--- Data provided ---
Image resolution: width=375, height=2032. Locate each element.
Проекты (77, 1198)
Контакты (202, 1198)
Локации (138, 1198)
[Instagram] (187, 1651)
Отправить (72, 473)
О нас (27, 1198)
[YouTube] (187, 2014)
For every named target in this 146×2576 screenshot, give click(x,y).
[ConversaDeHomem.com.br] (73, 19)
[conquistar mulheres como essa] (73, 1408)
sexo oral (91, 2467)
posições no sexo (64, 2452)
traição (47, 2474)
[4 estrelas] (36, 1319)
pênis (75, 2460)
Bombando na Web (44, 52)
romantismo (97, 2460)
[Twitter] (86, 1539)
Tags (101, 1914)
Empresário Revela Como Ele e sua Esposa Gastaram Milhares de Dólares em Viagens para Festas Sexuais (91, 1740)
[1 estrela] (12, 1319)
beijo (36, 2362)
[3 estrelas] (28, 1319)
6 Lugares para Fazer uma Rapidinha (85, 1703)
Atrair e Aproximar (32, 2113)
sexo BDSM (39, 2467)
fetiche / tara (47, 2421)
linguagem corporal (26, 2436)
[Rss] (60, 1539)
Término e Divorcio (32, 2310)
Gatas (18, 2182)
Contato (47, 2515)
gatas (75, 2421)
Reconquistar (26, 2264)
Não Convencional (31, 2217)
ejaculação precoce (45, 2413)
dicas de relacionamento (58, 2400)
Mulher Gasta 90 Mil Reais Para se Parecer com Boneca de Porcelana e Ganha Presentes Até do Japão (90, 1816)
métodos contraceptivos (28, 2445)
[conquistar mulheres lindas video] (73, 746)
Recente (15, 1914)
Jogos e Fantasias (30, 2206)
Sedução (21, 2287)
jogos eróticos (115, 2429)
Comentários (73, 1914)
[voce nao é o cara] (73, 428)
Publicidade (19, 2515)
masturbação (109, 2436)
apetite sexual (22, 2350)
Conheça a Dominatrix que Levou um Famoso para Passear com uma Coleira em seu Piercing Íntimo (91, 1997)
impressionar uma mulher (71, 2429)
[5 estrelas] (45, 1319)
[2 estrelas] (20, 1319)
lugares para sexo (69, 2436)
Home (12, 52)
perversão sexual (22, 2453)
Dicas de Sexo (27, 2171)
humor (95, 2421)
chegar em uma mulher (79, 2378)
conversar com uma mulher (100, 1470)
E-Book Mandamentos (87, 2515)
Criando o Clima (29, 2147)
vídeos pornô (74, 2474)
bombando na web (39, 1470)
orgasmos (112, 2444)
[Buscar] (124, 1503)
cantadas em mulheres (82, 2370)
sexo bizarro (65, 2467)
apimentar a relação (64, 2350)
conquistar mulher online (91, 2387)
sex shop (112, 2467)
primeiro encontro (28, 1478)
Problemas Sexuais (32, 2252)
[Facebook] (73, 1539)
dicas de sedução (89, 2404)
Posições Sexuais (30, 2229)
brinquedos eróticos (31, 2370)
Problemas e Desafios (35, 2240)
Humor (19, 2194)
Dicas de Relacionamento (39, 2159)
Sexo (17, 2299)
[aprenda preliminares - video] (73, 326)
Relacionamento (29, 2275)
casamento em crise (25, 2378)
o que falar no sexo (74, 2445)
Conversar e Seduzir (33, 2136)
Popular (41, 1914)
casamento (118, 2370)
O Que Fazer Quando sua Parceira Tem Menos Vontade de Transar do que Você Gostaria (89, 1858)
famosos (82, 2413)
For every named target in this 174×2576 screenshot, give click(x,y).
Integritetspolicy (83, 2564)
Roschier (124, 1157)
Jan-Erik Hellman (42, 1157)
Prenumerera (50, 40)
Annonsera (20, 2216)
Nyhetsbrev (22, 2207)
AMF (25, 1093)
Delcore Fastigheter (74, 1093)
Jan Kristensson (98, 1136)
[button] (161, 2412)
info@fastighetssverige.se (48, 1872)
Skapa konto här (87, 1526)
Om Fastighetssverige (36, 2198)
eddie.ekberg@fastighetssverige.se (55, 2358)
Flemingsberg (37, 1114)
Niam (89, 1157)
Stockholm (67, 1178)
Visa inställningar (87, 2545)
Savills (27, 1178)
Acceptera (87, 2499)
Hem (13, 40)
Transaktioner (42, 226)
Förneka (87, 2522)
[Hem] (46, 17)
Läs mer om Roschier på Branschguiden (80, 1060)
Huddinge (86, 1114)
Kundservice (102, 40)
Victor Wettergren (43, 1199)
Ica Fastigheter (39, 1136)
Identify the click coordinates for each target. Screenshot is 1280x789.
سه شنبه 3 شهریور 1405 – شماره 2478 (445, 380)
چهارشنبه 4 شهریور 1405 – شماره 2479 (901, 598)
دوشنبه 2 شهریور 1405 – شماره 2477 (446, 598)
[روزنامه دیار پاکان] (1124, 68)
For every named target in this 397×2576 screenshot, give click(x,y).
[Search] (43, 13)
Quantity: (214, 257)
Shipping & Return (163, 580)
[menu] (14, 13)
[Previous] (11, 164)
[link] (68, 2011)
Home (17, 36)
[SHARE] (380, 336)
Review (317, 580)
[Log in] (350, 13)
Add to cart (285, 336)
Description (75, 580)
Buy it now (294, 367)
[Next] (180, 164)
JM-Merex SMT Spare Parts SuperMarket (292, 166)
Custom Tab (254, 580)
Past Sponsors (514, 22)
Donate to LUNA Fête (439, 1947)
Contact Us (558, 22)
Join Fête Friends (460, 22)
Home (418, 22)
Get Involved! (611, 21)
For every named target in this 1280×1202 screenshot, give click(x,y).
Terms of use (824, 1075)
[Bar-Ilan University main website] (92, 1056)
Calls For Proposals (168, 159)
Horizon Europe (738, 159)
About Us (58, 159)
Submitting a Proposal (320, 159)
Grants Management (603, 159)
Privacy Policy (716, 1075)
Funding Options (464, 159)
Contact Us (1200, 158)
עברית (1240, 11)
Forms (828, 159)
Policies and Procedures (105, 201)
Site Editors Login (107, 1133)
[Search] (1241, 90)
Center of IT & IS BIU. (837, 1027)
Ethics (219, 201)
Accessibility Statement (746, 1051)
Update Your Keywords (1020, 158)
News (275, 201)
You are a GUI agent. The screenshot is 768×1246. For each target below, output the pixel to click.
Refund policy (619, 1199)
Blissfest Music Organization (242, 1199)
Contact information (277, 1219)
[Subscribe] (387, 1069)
---
Exercise prompt
Take the records above and return, word for word, only the lines that fall from the line with "עברית (1240, 11)" to the line with "Refund policy (619, 1199)", both of them included.

Response to the exercise
עברית (1240, 11)
Forms (828, 159)
Policies and Procedures (105, 201)
Site Editors Login (107, 1133)
[Search] (1241, 90)
Center of IT & IS BIU. (837, 1027)
Ethics (219, 201)
Accessibility Statement (746, 1051)
Update Your Keywords (1020, 158)
News (275, 201)
You are a GUI agent. The screenshot is 768×1246. For each target below, output the pixel to click.
Refund policy (619, 1199)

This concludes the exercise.